Session III consisted of short presentations by five other emerging scholars. Yalin Du 杜 亞琳 (Ph.D. candidate, East Asian Studies, Princeton) examined narrative images on the northern and southern walls of Dunhuang Cave 323. Diverging from previous scholarship, Du shifted the research focus from “what the images mean” to “what the images look like.” In addition to locating the textual sources for, as well as establishing historical background of, these narrative murals, Du aims to explore the visual effects, symbolic significance, and ritual functions of Cave 323 as a whole. Kelly Carlton considered the distinctive literary and ritual features of memorial texts (wangwen 亡文) for deceased children in Buddhist liturgical text formularies (zhaiwen fanben 齋文範本). By comparing such texts with representations of children in contemporaneous miraculous tales, she aims to ascertain wider medieval Chinese Buddhist notions of children’s vulnerability, the extent of their karmic liabilities, and their ability to navigate the afterlife. Echo Weng (Ph.D. student, Religion, Princeton) assessed conceptualizations of the human body and its transformation into buddha-bodies in the “causal conditions” (yuanqi 緣起) narrative, “Ugly Girl” (Chounü 醜女), which survives in five Dunhuang manuscripts. Weng illustrated that the motivations for attaining a buddha-body, and what must be done to achieve this end, differ between yuanqi narratives and representations of bodily transformations in canonical sūtras.

Yunxiao Xiao presented on the complex relations between the Dunhuang manuscript S. 3877—containing literary texts, geomantic maps and diagrams, and seven commercial contracts belonging to the Linghu 令狐 family—and its users. By considering the manuscript’s materiality and textuality, Xiao challenged the prevailing idea that S. 3877 is a “miscellaneous” manuscript, and demonstrated how the multilayered process of producing, using, and reusing the manuscript provides crucial insight into the history of writing. Priscilla Zhang 张綺真 (M.A. student, School of Architecture, Princeton) delved into the ritual relationship between a house and its residents in Dunhuang popular culture. Through an analysis of surviving ritual texts (yuanwen 願文) on constructing, entering, and protecting the family within a new home, Zhang explored the perspectives and roles of religious practitioners who oversaw such rituals, as well as the Dunhuang residents who commissioned them.

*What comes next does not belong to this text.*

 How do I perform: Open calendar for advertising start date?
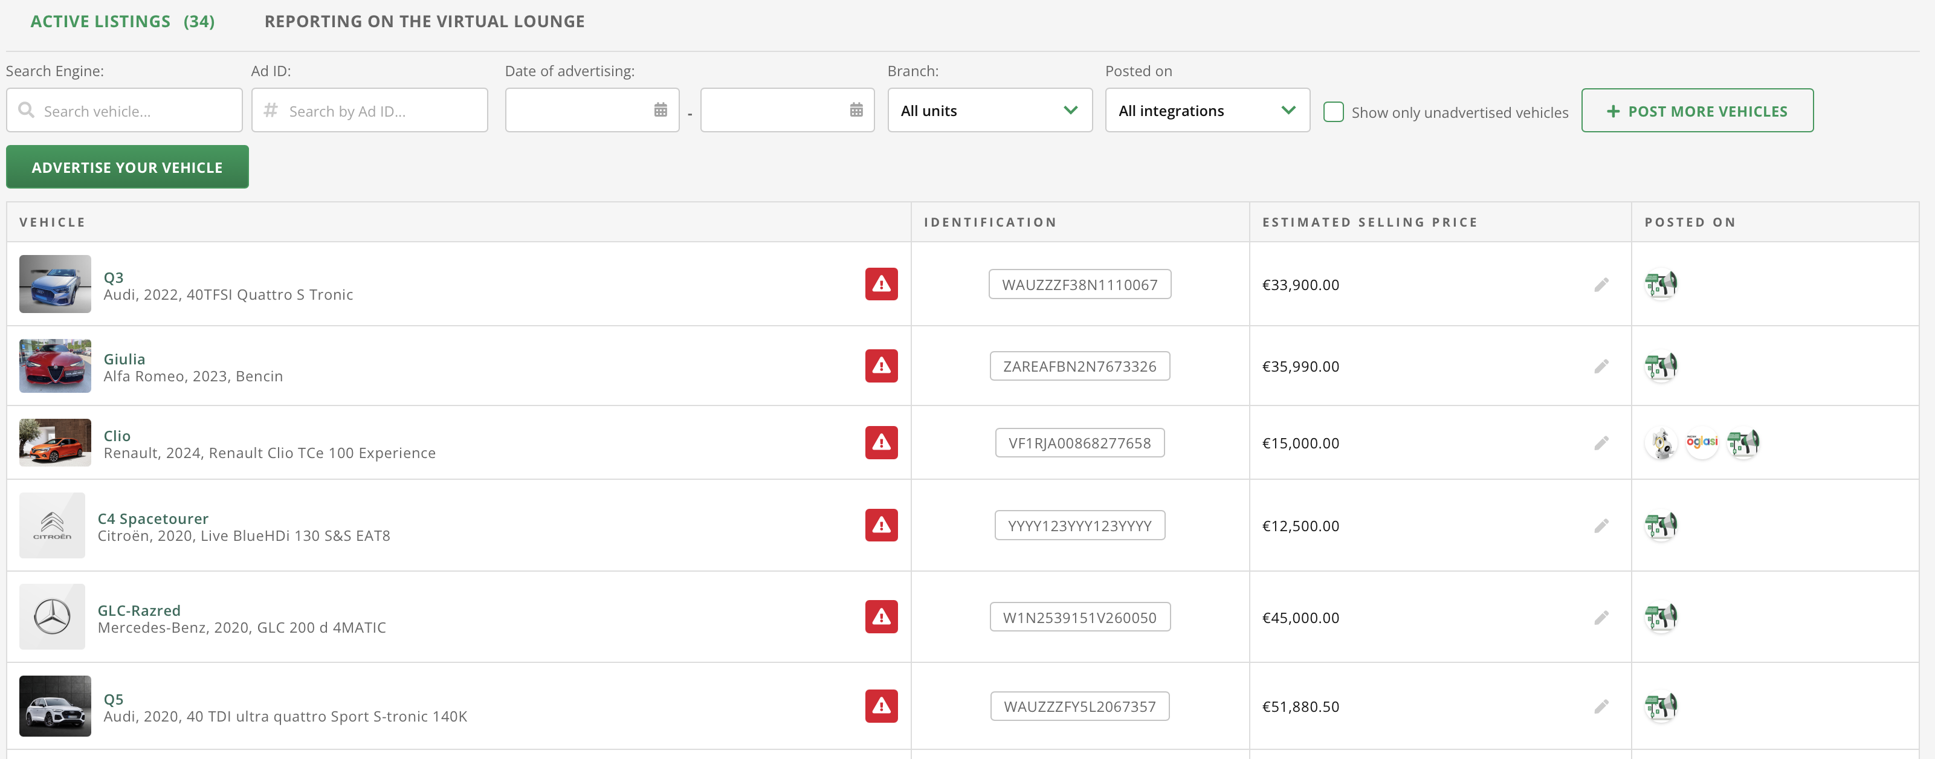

On April 14, Stephen F. Teiser facilitated a follow-up session with the presenters to reflect on the interesting conversations and helpful conclusions that arose during the workshop. Presenters discussed scholarship’s metropolitan prejudice against sources outside of the Tang capital, Chang’an 長安, and the importance of incorporating Dunhuang materials into studies on medieval China. They also discussed Hao’s distinction between the fabricators and users of documents, and how texts are employed in innovative ways that do not necessarily align with creators’ intentions. Another interesting conversation focused on the specialty and practicality of the materials at the center of Kim’s and Zhai’s research: both sūtra lecture texts and ritual repertoires like S. 2498 were written by and for religious professionals; and as working documents, sūtra lecture texts and ritual repertoires allow for a significant degree of flexibility. Questions for further consideration included whether literate men had access to sūtra lecture texts or ritual repertoires, and whether they may have used such texts without specialists’ interpretation or help.

This workshop was made possible thanks to support from the Glorisun Global Network for Buddhist Studies, Princeton University’s Center for Culture, Society, and Religion (CCSR), Buddhist Studies Workshop (BSW), East Asian Studies Program, and the Department of Religion.

Author: Kelly Carlton is a Ph.D. candidate in Asian Religions, Department of Religion at Princeton University. Her dissertation examines representations of children in medieval Chinese discourses on ethics and practice.